The report quantifies the correlation between a rise in the Customer Experience Index and a corresponding increase in three loyalty metrics:

  • intent to purchase
  • likelihood to switch business to a competitor,
  • and likelihood to recommend.

As it turns out the increases are quite dramatic -- with increases ranging from a low of US$ 40M for large retailers to a high of US$ 1.7B for other industries. The report also indicates how these three metrics affects individual industries, from wireless carriers to hotels.
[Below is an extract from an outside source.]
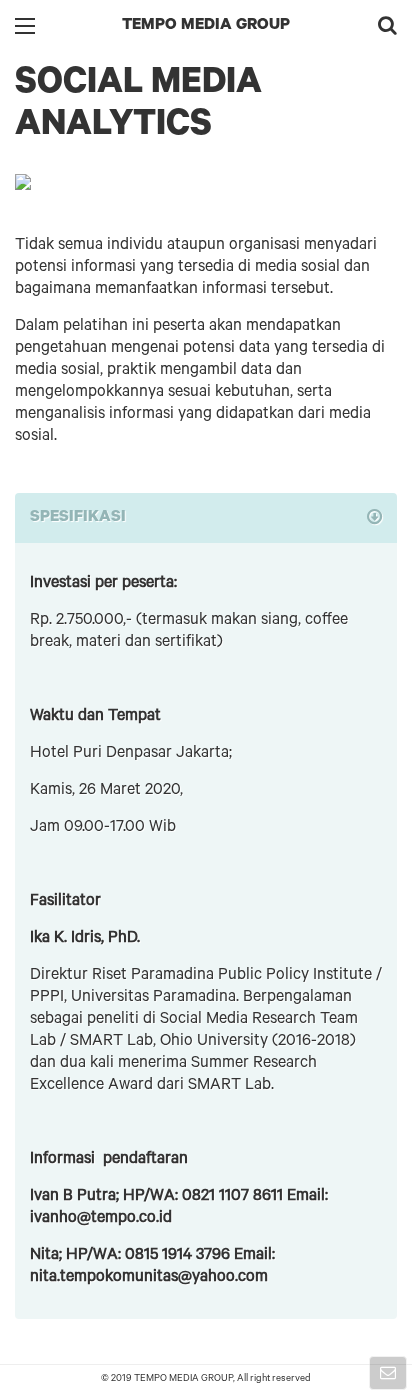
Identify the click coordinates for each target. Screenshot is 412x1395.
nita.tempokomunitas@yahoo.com (149, 1278)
Broken down, revenue increases can be derived from 3 factors:

  1. The number of people who make additional purchase during the year because they had a better customer experience increases.
  2. The number of customers who would have purchased from a competitor had their customer experience not improved decreases.
  3. The number of new customers, who heard about the good experiences that friends had and went on to buy, increased.

Small Improvements Have a Big Pay Off

According to the study, wireless carriers have the most to gain from simply examining “the erosion of their extremely large customer bases.” Slight improvements in customer experience can result in small increases in retention, but can make a big impact to the bottom line.

For hotels, customer numbers were affected mostly by significant increases in loyalty, which result from customer experience improvements.

If your industry can fix what customers don’t like or improve an already good experience, more customers can be retained and new ones can be wooed. Improvements can be as simple as helpful customer service or mints left on a pillowcase.

Additionally, when companies improve customer experiences by increasing productivity, provide a value-added benefit that not only makes it a better customer experience but also creates interactions likely to lead to additional connections from current customers, new customers, and better customer retention.